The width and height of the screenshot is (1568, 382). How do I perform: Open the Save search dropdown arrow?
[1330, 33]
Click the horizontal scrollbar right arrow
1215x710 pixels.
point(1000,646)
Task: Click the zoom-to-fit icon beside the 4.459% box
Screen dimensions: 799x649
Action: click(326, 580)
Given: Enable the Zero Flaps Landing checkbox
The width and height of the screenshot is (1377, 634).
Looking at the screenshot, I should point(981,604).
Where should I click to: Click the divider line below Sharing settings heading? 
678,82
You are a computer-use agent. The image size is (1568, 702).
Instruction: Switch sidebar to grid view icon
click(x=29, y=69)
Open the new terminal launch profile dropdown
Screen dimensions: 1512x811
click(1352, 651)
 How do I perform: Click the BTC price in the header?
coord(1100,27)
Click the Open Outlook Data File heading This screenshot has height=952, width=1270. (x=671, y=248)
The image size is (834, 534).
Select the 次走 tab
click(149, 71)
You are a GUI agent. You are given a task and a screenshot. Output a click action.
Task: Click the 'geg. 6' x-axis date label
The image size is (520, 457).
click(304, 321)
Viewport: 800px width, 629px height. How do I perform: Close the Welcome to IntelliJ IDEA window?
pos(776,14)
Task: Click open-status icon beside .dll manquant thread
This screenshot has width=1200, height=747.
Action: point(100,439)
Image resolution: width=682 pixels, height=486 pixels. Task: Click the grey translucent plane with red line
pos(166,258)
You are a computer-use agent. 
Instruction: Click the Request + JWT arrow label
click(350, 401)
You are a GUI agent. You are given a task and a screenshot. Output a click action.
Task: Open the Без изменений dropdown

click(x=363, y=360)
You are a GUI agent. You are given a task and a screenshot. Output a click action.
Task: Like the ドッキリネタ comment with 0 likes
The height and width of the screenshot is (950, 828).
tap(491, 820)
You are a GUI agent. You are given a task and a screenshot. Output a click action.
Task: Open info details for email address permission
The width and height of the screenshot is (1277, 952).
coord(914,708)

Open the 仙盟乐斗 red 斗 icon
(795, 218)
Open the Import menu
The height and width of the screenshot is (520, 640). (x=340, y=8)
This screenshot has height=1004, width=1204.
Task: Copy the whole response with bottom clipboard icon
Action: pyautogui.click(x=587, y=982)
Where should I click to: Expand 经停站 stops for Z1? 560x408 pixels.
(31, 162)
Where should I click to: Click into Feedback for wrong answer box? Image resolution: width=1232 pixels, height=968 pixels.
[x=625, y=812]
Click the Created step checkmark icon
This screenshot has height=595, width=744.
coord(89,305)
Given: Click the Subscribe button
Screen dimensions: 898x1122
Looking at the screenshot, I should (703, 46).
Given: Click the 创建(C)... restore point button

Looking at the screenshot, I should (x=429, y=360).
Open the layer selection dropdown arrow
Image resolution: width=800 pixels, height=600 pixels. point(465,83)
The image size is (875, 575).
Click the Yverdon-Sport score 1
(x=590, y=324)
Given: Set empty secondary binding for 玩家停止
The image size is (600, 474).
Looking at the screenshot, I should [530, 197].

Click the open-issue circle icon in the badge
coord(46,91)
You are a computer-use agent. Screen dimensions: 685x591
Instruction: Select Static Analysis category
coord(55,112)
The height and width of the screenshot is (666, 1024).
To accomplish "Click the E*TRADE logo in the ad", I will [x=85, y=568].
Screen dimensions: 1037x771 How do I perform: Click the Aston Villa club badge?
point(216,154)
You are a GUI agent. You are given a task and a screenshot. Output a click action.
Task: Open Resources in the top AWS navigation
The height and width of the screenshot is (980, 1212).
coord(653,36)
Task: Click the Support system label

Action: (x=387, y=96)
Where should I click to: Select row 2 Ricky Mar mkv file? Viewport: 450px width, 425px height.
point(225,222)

- What you are asked to do: The records above need to be transcribed in full. Keep every character unchanged.

- Solution:
The width and height of the screenshot is (1568, 382). How do I perform: Open the Save search dropdown arrow?
[1330, 33]
Click the horizontal scrollbar right arrow
1215x710 pixels.
point(1000,646)
Task: Click the zoom-to-fit icon beside the 4.459% box
Screen dimensions: 799x649
Action: click(326, 580)
Given: Enable the Zero Flaps Landing checkbox
The width and height of the screenshot is (1377, 634).
Looking at the screenshot, I should point(981,604).
Where should I click to: Click the divider line below Sharing settings heading? 
678,82
You are a computer-use agent. The image size is (1568, 702).
Instruction: Switch sidebar to grid view icon
click(x=29, y=69)
Open the new terminal launch profile dropdown
Screen dimensions: 1512x811
click(1352, 651)
 How do I perform: Click the BTC price in the header?
coord(1100,27)
Click the Open Outlook Data File heading This screenshot has height=952, width=1270. (x=671, y=248)
The image size is (834, 534).
Select the 次走 tab
click(149, 71)
You are a GUI agent. You are given a task and a screenshot. Output a click action.
Task: Click the 'geg. 6' x-axis date label
The image size is (520, 457).
click(304, 321)
Viewport: 800px width, 629px height. How do I perform: Close the Welcome to IntelliJ IDEA window?
pos(776,14)
Task: Click open-status icon beside .dll manquant thread
This screenshot has width=1200, height=747.
Action: point(100,439)
Image resolution: width=682 pixels, height=486 pixels. Task: Click the grey translucent plane with red line
pos(166,258)
You are a computer-use agent. 
Instruction: Click the Request + JWT arrow label
click(350, 401)
You are a GUI agent. You are given a task and a screenshot. Output a click action.
Task: Open the Без изменений dropdown

click(x=363, y=360)
You are a GUI agent. You are given a task and a screenshot. Output a click action.
Task: Like the ドッキリネタ comment with 0 likes
The height and width of the screenshot is (950, 828).
tap(491, 820)
You are a GUI agent. You are given a task and a screenshot. Output a click action.
Task: Open info details for email address permission
The width and height of the screenshot is (1277, 952).
coord(914,708)

Open the 仙盟乐斗 red 斗 icon
(795, 218)
Open the Import menu
The height and width of the screenshot is (520, 640). (x=340, y=8)
This screenshot has height=1004, width=1204.
Task: Copy the whole response with bottom clipboard icon
Action: pyautogui.click(x=587, y=982)
Where should I click to: Expand 经停站 stops for Z1? 560x408 pixels.
(31, 162)
Where should I click to: Click into Feedback for wrong answer box? Image resolution: width=1232 pixels, height=968 pixels.
[x=625, y=812]
Click the Created step checkmark icon
This screenshot has height=595, width=744.
coord(89,305)
Given: Click the Subscribe button
Screen dimensions: 898x1122
Looking at the screenshot, I should (703, 46).
Given: Click the 创建(C)... restore point button

Looking at the screenshot, I should (x=429, y=360).
Open the layer selection dropdown arrow
Image resolution: width=800 pixels, height=600 pixels. point(465,83)
The image size is (875, 575).
Click the Yverdon-Sport score 1
(x=590, y=324)
Given: Set empty secondary binding for 玩家停止
The image size is (600, 474).
Looking at the screenshot, I should [530, 197].

Click the open-issue circle icon in the badge
coord(46,91)
You are a computer-use agent. Screen dimensions: 685x591
Instruction: Select Static Analysis category
coord(55,112)
The height and width of the screenshot is (666, 1024).
To accomplish "Click the E*TRADE logo in the ad", I will [x=85, y=568].
Screen dimensions: 1037x771 How do I perform: Click the Aston Villa club badge?
point(216,154)
You are a GUI agent. You are given a task and a screenshot. Output a click action.
Task: Open Resources in the top AWS navigation
The height and width of the screenshot is (980, 1212).
coord(653,36)
Task: Click the Support system label

Action: (x=387, y=96)
Where should I click to: Select row 2 Ricky Mar mkv file? Viewport: 450px width, 425px height.
point(225,222)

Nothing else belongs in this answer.